----- Records for the exercise

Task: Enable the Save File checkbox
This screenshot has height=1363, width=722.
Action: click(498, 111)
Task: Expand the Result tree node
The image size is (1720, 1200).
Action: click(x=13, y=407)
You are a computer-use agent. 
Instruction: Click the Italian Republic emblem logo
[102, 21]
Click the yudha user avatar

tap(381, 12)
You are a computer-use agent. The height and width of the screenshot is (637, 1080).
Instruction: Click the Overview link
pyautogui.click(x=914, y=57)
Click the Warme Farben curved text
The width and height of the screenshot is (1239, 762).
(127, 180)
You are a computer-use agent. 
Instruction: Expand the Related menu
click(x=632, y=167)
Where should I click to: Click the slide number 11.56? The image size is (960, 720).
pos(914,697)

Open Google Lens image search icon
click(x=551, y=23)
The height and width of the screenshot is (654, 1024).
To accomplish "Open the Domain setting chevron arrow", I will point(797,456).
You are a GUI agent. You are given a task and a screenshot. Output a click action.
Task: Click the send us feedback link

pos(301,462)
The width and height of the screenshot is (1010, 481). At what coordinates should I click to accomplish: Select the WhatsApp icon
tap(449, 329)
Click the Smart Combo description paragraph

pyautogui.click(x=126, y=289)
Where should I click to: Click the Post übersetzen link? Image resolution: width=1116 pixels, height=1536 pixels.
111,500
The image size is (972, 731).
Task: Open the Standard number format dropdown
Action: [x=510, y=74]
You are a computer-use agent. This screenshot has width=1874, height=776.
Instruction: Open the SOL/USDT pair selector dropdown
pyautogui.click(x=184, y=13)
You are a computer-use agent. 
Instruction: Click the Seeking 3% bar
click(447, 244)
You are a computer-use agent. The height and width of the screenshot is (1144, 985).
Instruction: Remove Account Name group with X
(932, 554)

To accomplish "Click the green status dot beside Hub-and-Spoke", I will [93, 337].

----------

_Problem statement_: Gather all lines of the records that include the word "will".

_Answer area_:
To accomplish "Open the Domain setting chevron arrow", I will point(797,456).
To accomplish "Click the green status dot beside Hub-and-Spoke", I will [93, 337].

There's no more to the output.